Using the records below, repeat exactly the lines from the one holding "Given: Click the topmost route 130 shield" through the one holding "The image size is (600, 730).", both ends included, and no others.

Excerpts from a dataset

★ ★ ★ ★

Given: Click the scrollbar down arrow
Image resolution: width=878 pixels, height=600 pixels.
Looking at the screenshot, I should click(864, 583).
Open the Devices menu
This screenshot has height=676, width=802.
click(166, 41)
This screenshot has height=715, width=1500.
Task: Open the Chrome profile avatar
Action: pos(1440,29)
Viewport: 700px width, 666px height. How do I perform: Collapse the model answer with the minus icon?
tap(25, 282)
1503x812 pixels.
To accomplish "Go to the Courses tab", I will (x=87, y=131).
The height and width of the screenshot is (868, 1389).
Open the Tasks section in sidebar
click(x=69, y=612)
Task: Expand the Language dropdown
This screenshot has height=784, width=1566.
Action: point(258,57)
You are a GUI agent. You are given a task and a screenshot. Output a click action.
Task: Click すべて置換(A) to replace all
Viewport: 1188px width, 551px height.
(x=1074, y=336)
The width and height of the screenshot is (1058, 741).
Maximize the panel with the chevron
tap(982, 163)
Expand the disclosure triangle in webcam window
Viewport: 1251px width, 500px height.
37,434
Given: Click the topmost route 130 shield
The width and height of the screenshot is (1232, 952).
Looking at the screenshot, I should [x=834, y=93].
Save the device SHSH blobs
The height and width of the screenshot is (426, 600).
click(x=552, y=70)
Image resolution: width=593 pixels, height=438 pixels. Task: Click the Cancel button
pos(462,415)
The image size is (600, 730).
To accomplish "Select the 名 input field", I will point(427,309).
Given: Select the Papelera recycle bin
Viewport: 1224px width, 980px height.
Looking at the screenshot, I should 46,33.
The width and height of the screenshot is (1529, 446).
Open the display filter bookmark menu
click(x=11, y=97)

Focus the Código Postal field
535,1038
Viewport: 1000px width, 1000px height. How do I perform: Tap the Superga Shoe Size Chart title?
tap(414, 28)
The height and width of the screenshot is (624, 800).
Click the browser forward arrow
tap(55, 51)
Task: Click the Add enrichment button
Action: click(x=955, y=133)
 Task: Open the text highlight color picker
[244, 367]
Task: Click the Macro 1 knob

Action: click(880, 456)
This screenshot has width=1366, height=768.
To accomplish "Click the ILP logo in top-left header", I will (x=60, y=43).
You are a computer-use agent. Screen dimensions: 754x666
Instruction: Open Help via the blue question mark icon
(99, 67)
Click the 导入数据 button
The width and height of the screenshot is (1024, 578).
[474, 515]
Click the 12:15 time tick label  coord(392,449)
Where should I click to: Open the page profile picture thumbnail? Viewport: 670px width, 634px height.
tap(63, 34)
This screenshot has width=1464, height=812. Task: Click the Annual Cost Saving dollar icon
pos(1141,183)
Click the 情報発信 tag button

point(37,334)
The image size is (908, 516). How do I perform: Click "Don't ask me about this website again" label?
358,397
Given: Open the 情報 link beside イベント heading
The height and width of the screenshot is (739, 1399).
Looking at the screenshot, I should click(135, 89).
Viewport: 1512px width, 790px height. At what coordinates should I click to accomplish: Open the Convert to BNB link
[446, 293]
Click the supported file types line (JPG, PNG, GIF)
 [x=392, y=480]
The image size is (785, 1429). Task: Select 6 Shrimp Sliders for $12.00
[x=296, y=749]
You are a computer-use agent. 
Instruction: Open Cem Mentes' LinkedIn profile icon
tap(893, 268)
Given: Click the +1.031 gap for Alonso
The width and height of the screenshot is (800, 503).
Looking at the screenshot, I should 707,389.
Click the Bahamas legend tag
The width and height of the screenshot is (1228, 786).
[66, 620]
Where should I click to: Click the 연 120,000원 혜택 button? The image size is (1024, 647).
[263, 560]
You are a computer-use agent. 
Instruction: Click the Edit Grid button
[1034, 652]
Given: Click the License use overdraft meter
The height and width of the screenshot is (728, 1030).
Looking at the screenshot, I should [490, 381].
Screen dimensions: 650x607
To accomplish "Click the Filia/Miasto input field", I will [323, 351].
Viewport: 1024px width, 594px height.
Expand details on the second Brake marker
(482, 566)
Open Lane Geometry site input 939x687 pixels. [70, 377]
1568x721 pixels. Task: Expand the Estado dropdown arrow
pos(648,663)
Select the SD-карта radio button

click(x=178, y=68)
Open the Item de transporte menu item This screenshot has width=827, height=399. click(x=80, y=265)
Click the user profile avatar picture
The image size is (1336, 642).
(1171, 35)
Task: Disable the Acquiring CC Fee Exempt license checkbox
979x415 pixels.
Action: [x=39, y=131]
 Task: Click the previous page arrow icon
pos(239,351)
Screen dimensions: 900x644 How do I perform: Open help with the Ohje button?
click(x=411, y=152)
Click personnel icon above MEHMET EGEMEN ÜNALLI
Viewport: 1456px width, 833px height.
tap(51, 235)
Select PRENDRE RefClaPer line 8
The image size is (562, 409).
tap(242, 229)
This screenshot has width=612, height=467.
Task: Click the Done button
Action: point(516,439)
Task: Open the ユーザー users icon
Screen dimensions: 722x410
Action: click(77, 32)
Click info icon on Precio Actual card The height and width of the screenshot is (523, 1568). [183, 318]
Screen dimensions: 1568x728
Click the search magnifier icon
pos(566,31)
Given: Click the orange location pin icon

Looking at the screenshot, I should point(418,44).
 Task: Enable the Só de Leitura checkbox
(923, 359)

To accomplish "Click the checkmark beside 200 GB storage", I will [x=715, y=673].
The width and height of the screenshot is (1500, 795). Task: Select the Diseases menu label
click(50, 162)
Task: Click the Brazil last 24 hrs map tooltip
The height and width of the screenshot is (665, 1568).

★ ★ ★ ★

Exercise solution:
Given: Click the topmost route 130 shield
The width and height of the screenshot is (1232, 952).
Looking at the screenshot, I should [x=834, y=93].
Save the device SHSH blobs
The height and width of the screenshot is (426, 600).
click(x=552, y=70)
Image resolution: width=593 pixels, height=438 pixels. Task: Click the Cancel button
pos(462,415)
The image size is (600, 730).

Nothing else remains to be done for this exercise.